近くにいた金髪の青年が呟けば、魔女に睨まれてしまう。


(さすが、次元の魔女。本当に大切なものを理解している)


コートに付いている血は大切な人々のもの。それだけが、今の彼女にとって彼らとの繋がり。そして、憎しみとしての力を作り出す。

そして、髪はこの体の力の源。髪を切ってしまえば、力を半分奪われてしまうようなものだ。

しかし、今はそんなのに構っていられない。


侑子は先程、黒鋼から対価として受け取った銀竜をユナに差し出す。



「なにすんだ、てめぇー」


当然、怒るのは持ち主の黒鋼である。


「これは対価として貰ったもの。どうしようと私の勝手よ。まあ、異世界に行くのを諦めて、返して欲しいと言うのなら別だけど」

「…チッ」


そう言われてしまえば、何も言い返すことは出来ない。ただ、黙って銀竜のこれからを見守るしかない。

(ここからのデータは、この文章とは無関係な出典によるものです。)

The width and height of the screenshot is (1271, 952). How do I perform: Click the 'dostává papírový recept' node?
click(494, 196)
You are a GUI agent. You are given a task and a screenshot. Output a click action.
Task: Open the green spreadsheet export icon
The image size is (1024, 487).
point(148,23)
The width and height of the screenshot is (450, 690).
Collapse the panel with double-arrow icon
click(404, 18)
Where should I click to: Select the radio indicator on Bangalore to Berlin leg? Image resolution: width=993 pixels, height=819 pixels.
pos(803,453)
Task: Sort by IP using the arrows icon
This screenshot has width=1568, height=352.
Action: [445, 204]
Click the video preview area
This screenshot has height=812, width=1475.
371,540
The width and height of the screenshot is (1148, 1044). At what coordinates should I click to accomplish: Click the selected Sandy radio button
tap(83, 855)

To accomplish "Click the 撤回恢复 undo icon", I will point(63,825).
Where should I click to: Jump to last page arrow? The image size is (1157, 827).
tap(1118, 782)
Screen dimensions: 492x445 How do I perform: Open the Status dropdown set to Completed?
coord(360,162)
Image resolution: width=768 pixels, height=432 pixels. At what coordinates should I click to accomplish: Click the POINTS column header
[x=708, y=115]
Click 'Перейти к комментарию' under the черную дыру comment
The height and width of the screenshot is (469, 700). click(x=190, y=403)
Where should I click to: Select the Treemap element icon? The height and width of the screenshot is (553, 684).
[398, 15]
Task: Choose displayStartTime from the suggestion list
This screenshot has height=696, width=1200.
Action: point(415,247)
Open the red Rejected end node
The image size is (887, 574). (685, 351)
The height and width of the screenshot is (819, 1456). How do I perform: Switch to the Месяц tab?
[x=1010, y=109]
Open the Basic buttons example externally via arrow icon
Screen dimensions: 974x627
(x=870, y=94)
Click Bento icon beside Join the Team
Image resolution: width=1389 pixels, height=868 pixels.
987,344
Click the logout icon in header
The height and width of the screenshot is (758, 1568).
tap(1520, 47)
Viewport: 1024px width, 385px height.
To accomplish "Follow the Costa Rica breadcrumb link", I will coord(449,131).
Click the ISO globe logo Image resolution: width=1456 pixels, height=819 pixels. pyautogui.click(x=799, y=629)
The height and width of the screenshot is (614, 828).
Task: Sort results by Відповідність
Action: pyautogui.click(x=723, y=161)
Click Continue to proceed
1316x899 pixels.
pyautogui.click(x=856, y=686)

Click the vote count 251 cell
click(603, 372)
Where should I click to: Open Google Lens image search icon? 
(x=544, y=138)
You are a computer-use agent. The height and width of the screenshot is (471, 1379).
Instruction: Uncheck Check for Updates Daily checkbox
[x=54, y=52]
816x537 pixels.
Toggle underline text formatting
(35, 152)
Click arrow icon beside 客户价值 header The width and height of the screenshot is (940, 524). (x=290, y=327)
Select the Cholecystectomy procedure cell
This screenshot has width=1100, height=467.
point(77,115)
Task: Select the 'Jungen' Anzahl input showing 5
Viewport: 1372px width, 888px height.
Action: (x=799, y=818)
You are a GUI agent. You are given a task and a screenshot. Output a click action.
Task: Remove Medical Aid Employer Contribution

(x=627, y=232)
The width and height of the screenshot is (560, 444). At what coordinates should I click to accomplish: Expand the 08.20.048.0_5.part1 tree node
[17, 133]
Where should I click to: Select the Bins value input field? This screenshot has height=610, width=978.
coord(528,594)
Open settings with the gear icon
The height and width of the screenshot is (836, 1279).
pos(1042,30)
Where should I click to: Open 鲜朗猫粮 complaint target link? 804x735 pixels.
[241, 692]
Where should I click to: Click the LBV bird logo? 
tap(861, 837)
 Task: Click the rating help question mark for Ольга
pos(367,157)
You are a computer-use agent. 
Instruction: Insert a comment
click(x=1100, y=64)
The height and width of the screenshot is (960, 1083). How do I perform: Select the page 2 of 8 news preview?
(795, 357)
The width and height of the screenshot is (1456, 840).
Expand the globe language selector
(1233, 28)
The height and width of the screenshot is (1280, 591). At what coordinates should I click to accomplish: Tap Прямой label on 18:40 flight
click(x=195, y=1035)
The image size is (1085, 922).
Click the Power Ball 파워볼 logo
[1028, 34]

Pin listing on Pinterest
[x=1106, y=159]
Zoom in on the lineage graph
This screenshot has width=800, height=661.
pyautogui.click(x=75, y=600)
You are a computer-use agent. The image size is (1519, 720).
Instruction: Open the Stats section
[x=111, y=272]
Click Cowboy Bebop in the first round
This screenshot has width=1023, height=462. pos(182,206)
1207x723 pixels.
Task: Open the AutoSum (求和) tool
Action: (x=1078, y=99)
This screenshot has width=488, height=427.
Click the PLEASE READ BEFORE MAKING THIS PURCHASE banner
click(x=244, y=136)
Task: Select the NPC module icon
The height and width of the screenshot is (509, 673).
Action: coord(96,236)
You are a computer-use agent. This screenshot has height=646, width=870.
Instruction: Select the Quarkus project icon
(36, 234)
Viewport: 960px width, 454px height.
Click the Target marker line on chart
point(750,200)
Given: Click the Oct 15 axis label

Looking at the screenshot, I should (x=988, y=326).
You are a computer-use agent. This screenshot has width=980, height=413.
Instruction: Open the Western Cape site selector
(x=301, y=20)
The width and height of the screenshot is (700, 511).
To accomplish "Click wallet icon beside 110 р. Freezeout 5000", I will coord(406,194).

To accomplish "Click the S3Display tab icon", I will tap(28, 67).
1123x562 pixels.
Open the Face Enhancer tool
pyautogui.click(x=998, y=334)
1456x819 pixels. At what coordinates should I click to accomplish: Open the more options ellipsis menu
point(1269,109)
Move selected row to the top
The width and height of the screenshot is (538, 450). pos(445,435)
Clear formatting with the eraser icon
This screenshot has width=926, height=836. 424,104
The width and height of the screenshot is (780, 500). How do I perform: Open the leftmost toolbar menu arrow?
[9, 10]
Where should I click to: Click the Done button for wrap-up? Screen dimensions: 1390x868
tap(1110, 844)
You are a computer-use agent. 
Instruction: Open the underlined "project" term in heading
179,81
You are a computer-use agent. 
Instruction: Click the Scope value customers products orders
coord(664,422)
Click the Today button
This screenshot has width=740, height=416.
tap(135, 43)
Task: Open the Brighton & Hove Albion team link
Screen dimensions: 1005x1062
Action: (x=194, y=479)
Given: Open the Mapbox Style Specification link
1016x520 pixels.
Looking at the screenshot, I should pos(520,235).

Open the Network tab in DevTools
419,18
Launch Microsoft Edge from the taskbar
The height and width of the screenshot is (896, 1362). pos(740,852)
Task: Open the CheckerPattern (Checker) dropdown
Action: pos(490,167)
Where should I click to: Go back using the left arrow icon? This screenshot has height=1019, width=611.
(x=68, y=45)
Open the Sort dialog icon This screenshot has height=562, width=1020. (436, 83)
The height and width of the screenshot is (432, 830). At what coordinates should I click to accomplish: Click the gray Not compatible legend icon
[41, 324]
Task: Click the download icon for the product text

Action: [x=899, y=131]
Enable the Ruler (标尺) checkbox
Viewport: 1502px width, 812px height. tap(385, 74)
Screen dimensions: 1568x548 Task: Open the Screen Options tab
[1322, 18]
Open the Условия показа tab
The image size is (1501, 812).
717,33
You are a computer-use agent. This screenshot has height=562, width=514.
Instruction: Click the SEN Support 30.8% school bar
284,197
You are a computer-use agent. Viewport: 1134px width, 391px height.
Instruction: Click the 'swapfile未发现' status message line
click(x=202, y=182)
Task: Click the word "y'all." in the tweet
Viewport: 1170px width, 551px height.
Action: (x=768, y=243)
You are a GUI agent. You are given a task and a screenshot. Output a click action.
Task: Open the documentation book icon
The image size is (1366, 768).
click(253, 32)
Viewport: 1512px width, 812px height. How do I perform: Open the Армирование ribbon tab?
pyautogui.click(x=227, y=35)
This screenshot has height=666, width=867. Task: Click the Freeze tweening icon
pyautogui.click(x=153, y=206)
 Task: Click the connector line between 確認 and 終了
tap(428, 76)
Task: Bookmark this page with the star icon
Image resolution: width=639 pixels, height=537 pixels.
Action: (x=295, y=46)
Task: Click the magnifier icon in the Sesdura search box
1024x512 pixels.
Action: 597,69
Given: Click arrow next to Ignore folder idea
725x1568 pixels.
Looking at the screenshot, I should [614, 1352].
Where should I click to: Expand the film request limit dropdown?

ユナは侑子から刀を受け取ると、スッと鞘から抜き出す。
鞘を地面に置き、右手で刀を握り、もう片方では腰まである長い髪をまとめ、迷うことなく銀竜を首元で束ねた髪へと宛がった。そのまま刀を一気に引く。

それとともにはらはらと落ちていく藍色の髪の毛。長さは肩程までになってしまった。

切った髪と手に持った刀は、そのまま侑子に渡す。
着ていたコートも差し出しそうとするが、やはり心惜しい。思わず指に力が入り、渋ってしまうが"願いを叶える為だ"と何度も己に言い聞かせ、腕を前にいる人物へと伸ばす。



「あなたの対価、確かに受け取ったわ」


女は人を探す為に世界に行きたい、その願いを叶える為にコートと髪を支払った。



その後、黒い服を着て眼鏡をかけた少年に連れられてやって来た生き物。耳はうさぎのように長く、垂れ下がっていて、全体的に丸く額には石のようなものが付いている黒と白の対なる二つの物体。



「侑子さん…、これは?」

ユナはじっと不思議な生物を見つめる。



「この子の名前はモコナ=モドキ。あなた達を異世界へ連れて行くわ」

「じゃあ、これで次元を渡れるんですね」

「そう。だけど、モコナは異世界のどんな世界なのかまではコントロールできないわ」

「と、言うことは私達の願いがいつ叶うかは運次第…ですか」

「けれど、世の中に偶然はない。あるのは必然だけ」


侑子の言葉がユナに重く伸しかかる。


『あるのは必然だけ』
そう、全ては決まっている。



「私達が出会ったのもまた、必然なんですよね」


呟いたのが侑子にも聴こえたのだろう。小さくこちらに笑みを向けてきた。



「では、行きなさい」


侑子が手のひらに乗せたモコナを掲げると、最初に次元を移動して来た時のように周りに風が吹く。同時にモコナの体から大きな翼が生えた。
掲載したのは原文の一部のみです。